The required output is every record, written out exactly.
[Exercise material Boundary: Start]
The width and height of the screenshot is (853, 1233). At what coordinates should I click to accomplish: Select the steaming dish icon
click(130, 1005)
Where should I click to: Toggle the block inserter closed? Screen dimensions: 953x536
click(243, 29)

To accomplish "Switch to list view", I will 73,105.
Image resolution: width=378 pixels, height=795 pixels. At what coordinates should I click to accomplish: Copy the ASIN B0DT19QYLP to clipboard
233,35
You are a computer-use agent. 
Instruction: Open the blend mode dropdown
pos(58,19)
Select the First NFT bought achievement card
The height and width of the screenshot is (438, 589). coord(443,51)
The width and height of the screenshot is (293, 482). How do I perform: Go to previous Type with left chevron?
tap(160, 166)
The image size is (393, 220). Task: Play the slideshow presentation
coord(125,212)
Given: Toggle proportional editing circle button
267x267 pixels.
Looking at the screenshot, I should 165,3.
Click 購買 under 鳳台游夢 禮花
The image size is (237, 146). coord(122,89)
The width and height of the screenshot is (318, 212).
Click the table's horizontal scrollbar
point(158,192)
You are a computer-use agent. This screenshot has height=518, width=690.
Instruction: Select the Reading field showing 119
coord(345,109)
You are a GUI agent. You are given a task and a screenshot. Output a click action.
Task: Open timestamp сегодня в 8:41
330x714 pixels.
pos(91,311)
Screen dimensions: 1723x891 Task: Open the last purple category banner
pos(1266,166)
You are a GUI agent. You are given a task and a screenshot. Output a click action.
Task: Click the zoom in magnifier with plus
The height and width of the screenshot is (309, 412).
[Exercise material Boundary: End]
_Output for this task_.
The width and height of the screenshot is (853, 1233). At what coordinates should I click to accomplish: Select the steaming dish icon
click(130, 1005)
Where should I click to: Toggle the block inserter closed? Screen dimensions: 953x536
click(243, 29)

To accomplish "Switch to list view", I will 73,105.
Image resolution: width=378 pixels, height=795 pixels. At what coordinates should I click to accomplish: Copy the ASIN B0DT19QYLP to clipboard
233,35
You are a computer-use agent. 
Instruction: Open the blend mode dropdown
pos(58,19)
Select the First NFT bought achievement card
The height and width of the screenshot is (438, 589). coord(443,51)
The width and height of the screenshot is (293, 482). How do I perform: Go to previous Type with left chevron?
tap(160, 166)
The image size is (393, 220). Task: Play the slideshow presentation
coord(125,212)
Given: Toggle proportional editing circle button
267x267 pixels.
Looking at the screenshot, I should 165,3.
Click 購買 under 鳳台游夢 禮花
The image size is (237, 146). coord(122,89)
The width and height of the screenshot is (318, 212).
Click the table's horizontal scrollbar
point(158,192)
You are a computer-use agent. This screenshot has height=518, width=690.
Instruction: Select the Reading field showing 119
coord(345,109)
You are a GUI agent. You are given a task and a screenshot. Output a click action.
Task: Open timestamp сегодня в 8:41
330x714 pixels.
pos(91,311)
Screen dimensions: 1723x891 Task: Open the last purple category banner
pos(1266,166)
You are a GUI agent. You are given a task and a screenshot. Output a click action.
Task: Click the zoom in magnifier with plus
The height and width of the screenshot is (309, 412).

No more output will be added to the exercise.